Work item: Retype each record exactly; no pictures.
********************
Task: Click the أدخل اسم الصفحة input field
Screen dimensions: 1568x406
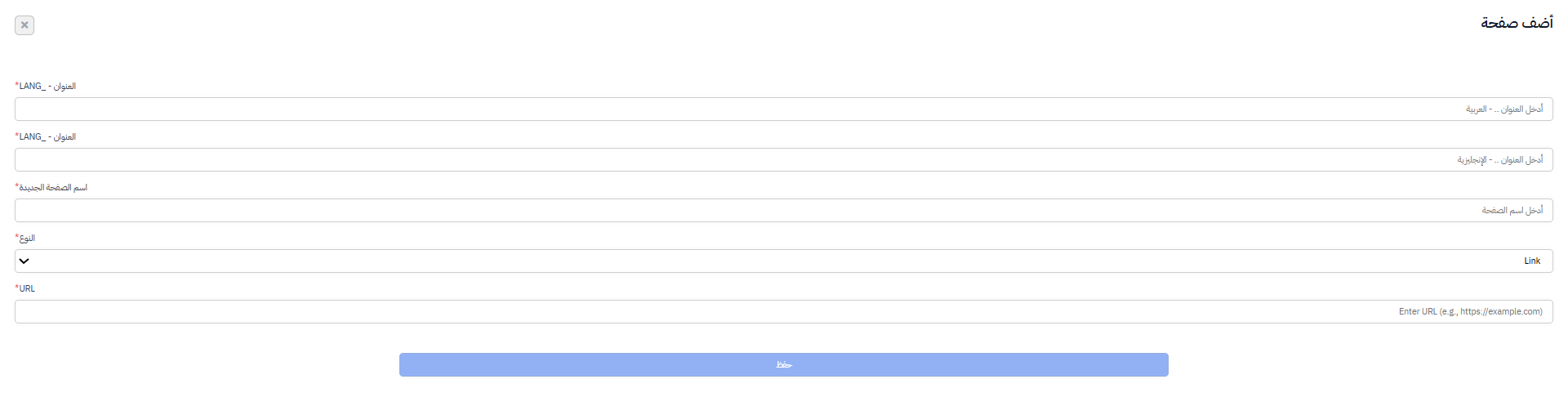Action: (x=784, y=210)
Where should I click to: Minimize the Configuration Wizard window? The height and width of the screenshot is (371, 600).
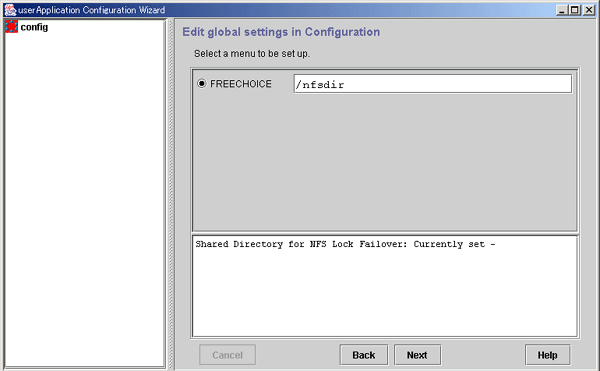tap(561, 10)
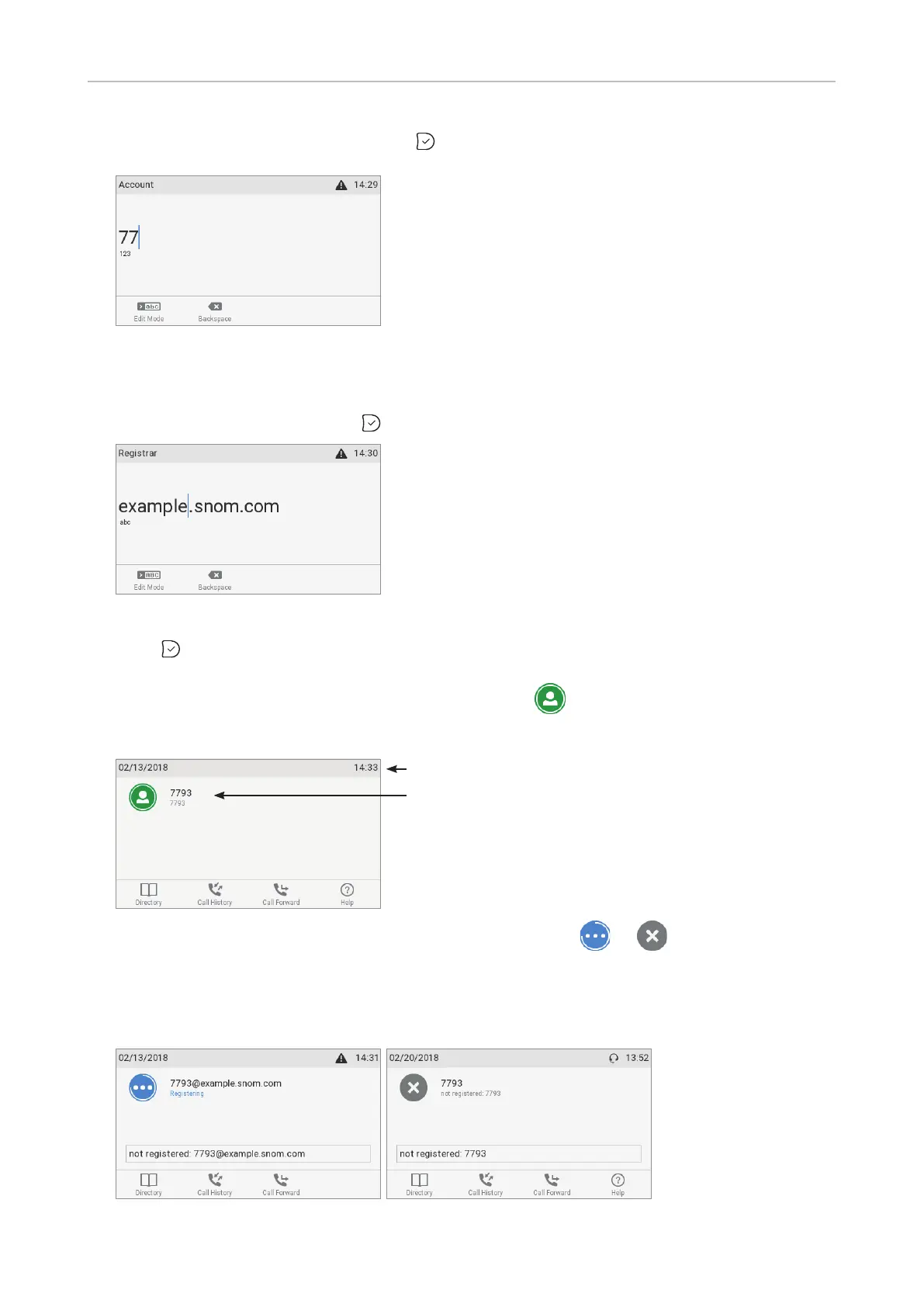The height and width of the screenshot is (1307, 924).
Task: Open Call Forward on the 14:33 screen
Action: pos(281,893)
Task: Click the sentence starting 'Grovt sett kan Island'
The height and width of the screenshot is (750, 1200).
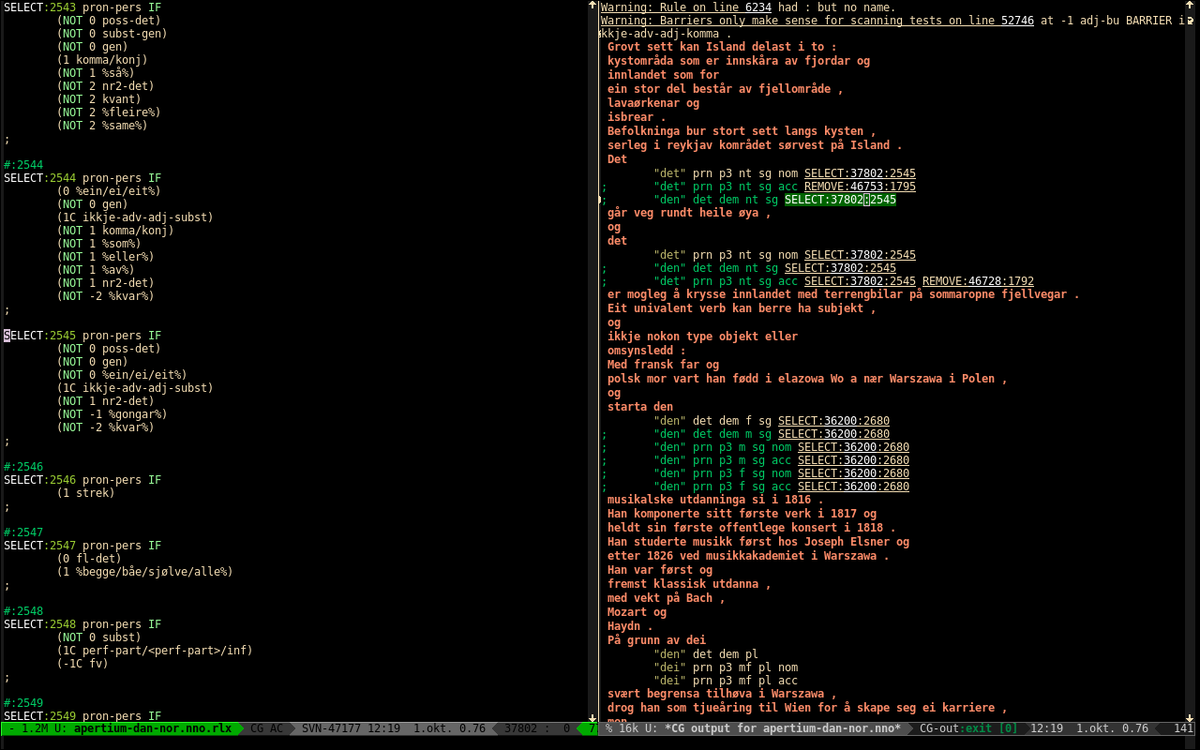Action: pyautogui.click(x=722, y=46)
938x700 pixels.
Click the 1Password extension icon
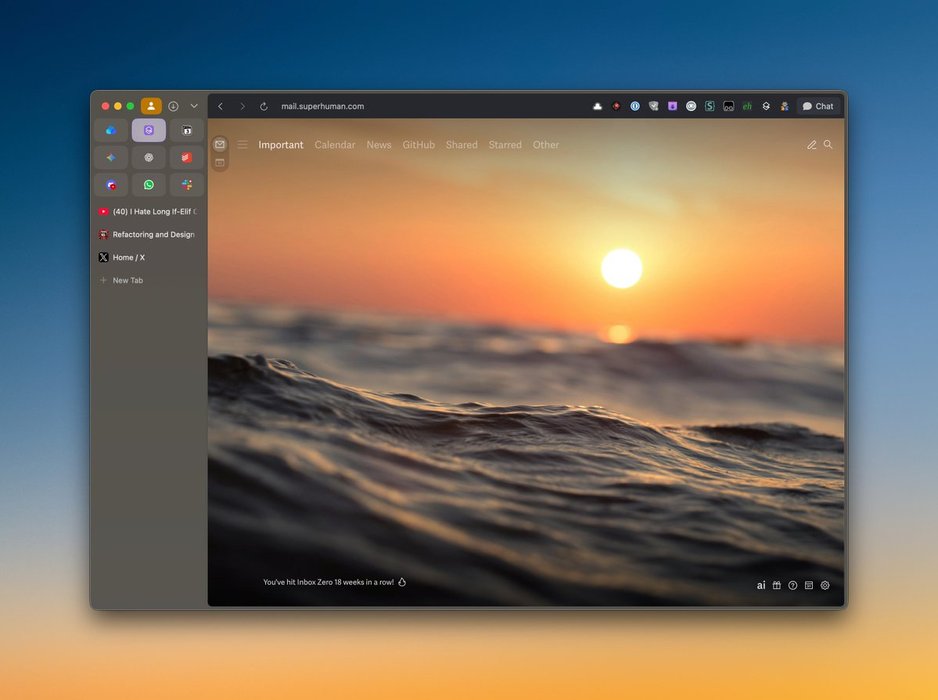click(635, 106)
********************
Response to the task:
Task: Click the أدخل اسم الصفحة input field
Screen dimensions: 1568x406
Action: (x=784, y=210)
Where should I click to: Minimize the Configuration Wizard window? The height and width of the screenshot is (371, 600).
tap(561, 10)
The height and width of the screenshot is (1307, 924).
Task: Open Call Forward on the 14:33 screen
Action: pos(281,893)
Task: Click the sentence starting 'Grovt sett kan Island'
The height and width of the screenshot is (750, 1200).
Action: pyautogui.click(x=722, y=46)
938x700 pixels.
Click the 1Password extension icon
click(635, 106)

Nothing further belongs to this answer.